WORK REQUEST:
Within the records below, find the line with "Open the IN 1000-SHF product thumbnail" and the line with "The width and", then reproduce exactly those two lines and all lines between them, without any picture.

Records contained in a dataset:
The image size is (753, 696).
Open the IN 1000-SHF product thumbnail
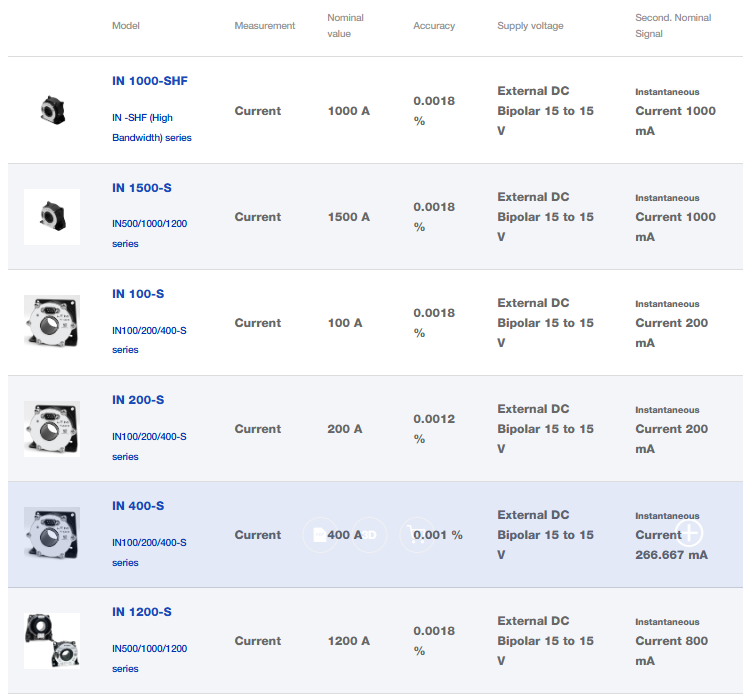click(52, 110)
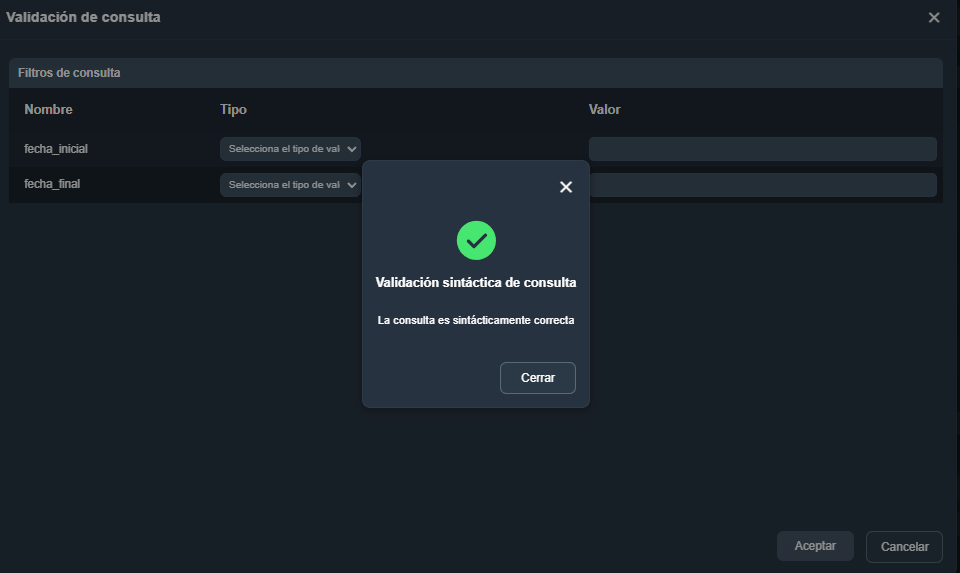Click the Cancelar button
Screen dimensions: 960x573
click(x=904, y=547)

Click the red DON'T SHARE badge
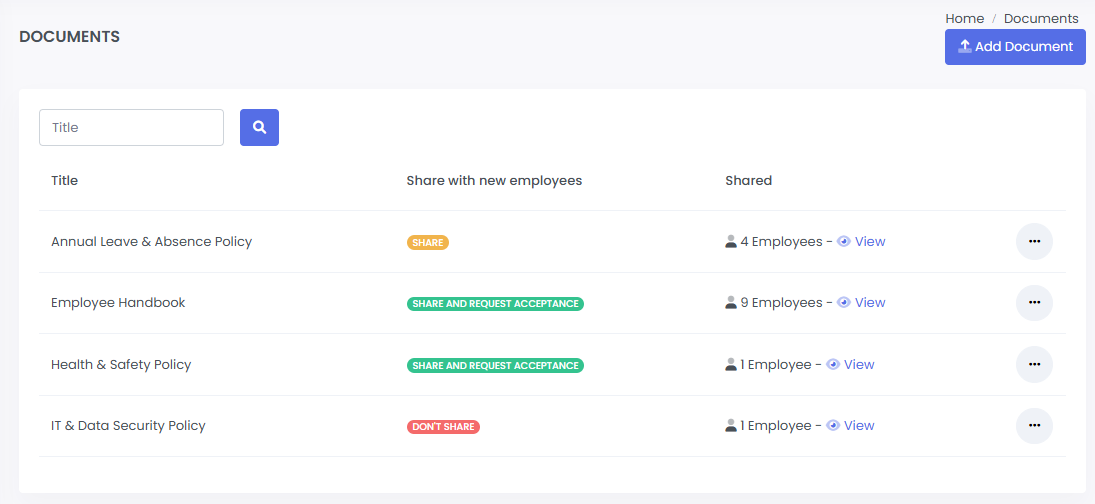[443, 427]
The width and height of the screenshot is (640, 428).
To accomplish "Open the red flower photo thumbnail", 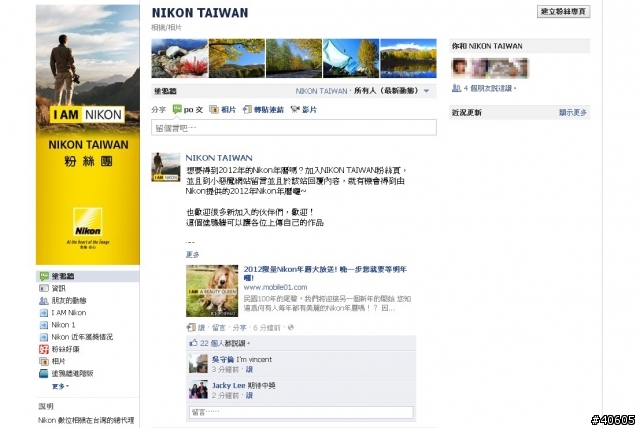I will coord(180,58).
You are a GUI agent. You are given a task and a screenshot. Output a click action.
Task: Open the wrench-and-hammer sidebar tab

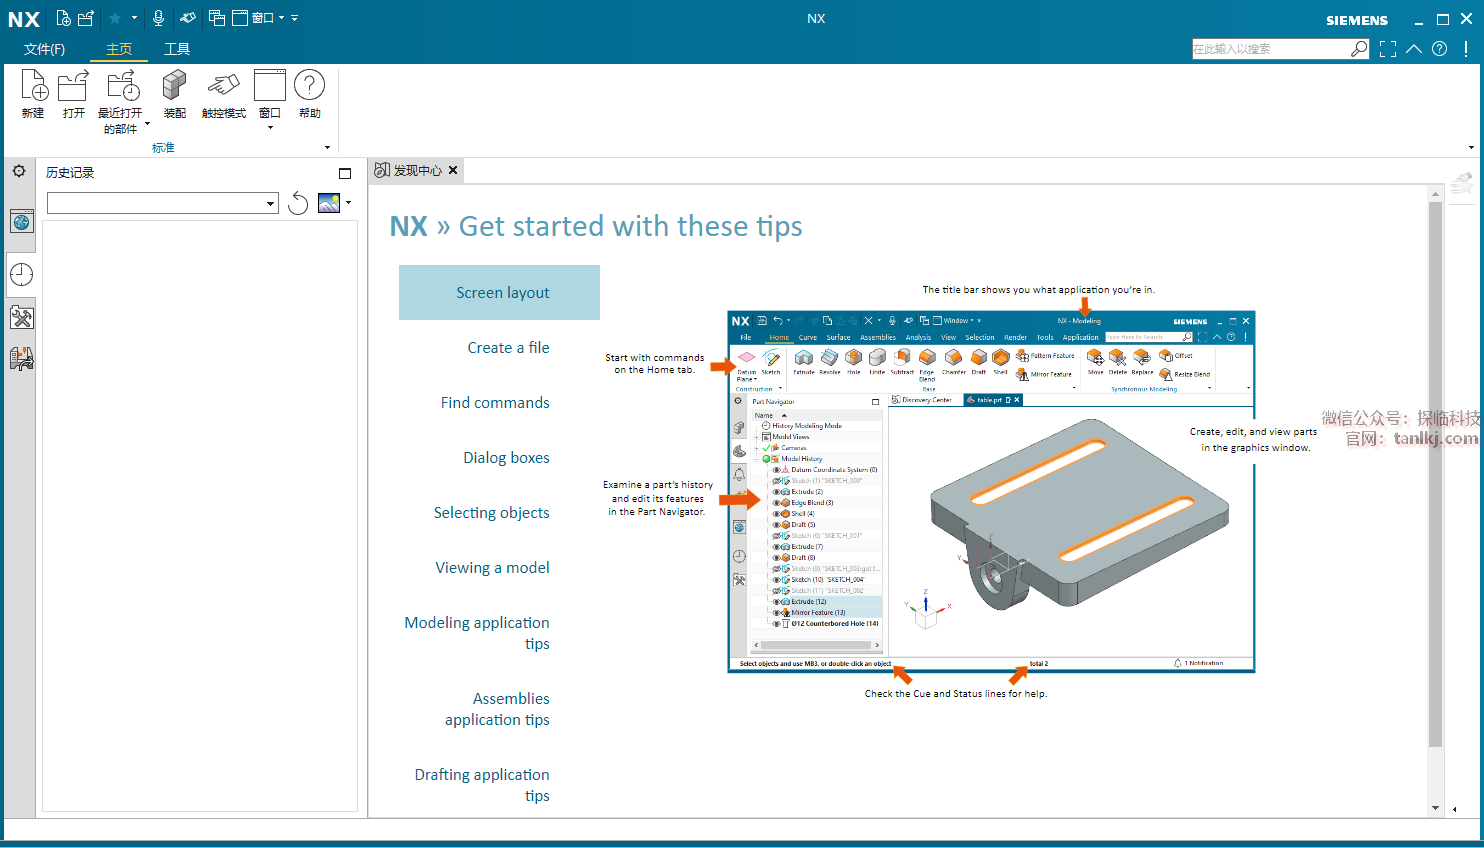tap(21, 318)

PROBLEM SOLUTION:
Open the IN 1000-SHF product thumbnail
click(52, 110)
Click the Cancelar button
Screen dimensions: 960x573
click(x=904, y=547)

Click the red DON'T SHARE badge
[443, 427]
The width and height of the screenshot is (640, 428).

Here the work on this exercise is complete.